The air taxi market is almost ready for take off, with companies such as Boeing, Hyundai, Airbus and Toyota building fleets to have commuters flitting through the sky. Europe and the US have both drafted new rules to pave the way for air taxis to begin operations within the decade, with Australia’s Civil Aviation Safety Authority (CASA) following suit.
Increasingly sophisticated studies over recent years, including a recent paper by RMIT University’s Uncrewed Aircraft Systems (UAS) Research Team, have measured how sudden wind gusts form around city buildings and destabilize aircraft.
Lead researcher and aerospace engineer, Dr Abdulghani Mohamed, who’s studied wind gust dynamics for over a decade, says this aspect needs to be adequately addressed by regulation in Australia and overseas before we fill our city skies with air taxis and other drones.
Strong wind gusts form around city buildings
Low-flying aircraft are at risk from wind gusts because they land and take off at low speed, explained Mohamed, with the RMIT research revealing sudden wind gusts can pose significant safety challenges for air taxis and drones in under a second.
As a result, air taxis and drones will need more power for landing or taking off in cities compared with an airport or an open space, he explained.
“These aircraft need powerful motors that can rapidly change the thrust generated by the propellers to rapidly force the vehicle back on course, a process which requires more energy,” said Mohamed, from the School of Engineering.
Making our city skies safe
Regulations for Advanced Air Mobility (AAM) aircraft, such as future air taxis, are being compiled around the world, including in the US and Europe. The RMIT team emphasizes that weather frameworks are needed to ensure this new technology is safe and reliable.
“Regulations and certification need to specifically address safe operation when traversing building flow fields,” Mohamed said.
He argues that site-specific wind simulations and measurements are essential to identify hazardous regions.

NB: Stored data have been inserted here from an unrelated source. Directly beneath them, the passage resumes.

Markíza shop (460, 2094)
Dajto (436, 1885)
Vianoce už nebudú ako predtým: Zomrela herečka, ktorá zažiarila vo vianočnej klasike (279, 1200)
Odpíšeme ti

“As we determine the location of vertiports – where these vehicles will take off and land – we also need to determine hazardous regions to avoid. This will enhance safety and reduce interruption of a fleet due to wind conditions,” Mohamed said.
“In Australia, it is not clear yet whether this falls under CASA’s jurisdiction or the Bureau of Meteorology. However, air taxis will need to be provided with weather information at much higher resolution and faster rates than currently possible. This is important for flight planning.
“The margin of error will be much lower than at airports, where large aircraft can tolerate much stronger gusts. We won’t have that flexibility with air taxis in cities.”
Next steps
“Purpose-built vertiports mean we could integrate geometric design features to reduce hazardous flow conditions from occurring, and we are exploring this in our current research,” Mohamed said.
“Existing buildings can also be repurposed as vertiports but may require modifications to improve the aerodynamics near the landing pads. The effectiveness of such design features can be assessed through either scaled experiments in wind tunnels or through full-scale measurements.
“Extensive wind flow mapping at full-scale will no longer be daunting in the future. We are continuing to develop our wind sensing drones – a swarm of drones instrumented with wind anemometers – to very accurately map around large infrastructure.”
‘Gusts Encountered by Flying Vehicles in Proximity to Buildings’ is published in MDPI’s Drones (DOI: 10.3390/drones7010022). The recommendations could help shape the regulation of vertiports, flight paths and air taxi requirements in Australia and potentially globally.
The researchers are continuing research into wind gusts around buildings, with further exploration of different building shapes that may minimize adverse effects. They are also continuing to study the sensitivity of vehicles to gusts and turbulence, as well as flight-stability technologies.
This research was conducted in collaboration with the University of Maryland and Lehigh University, and was funded by the US Airforce Office for Scientific Research and DSI Group.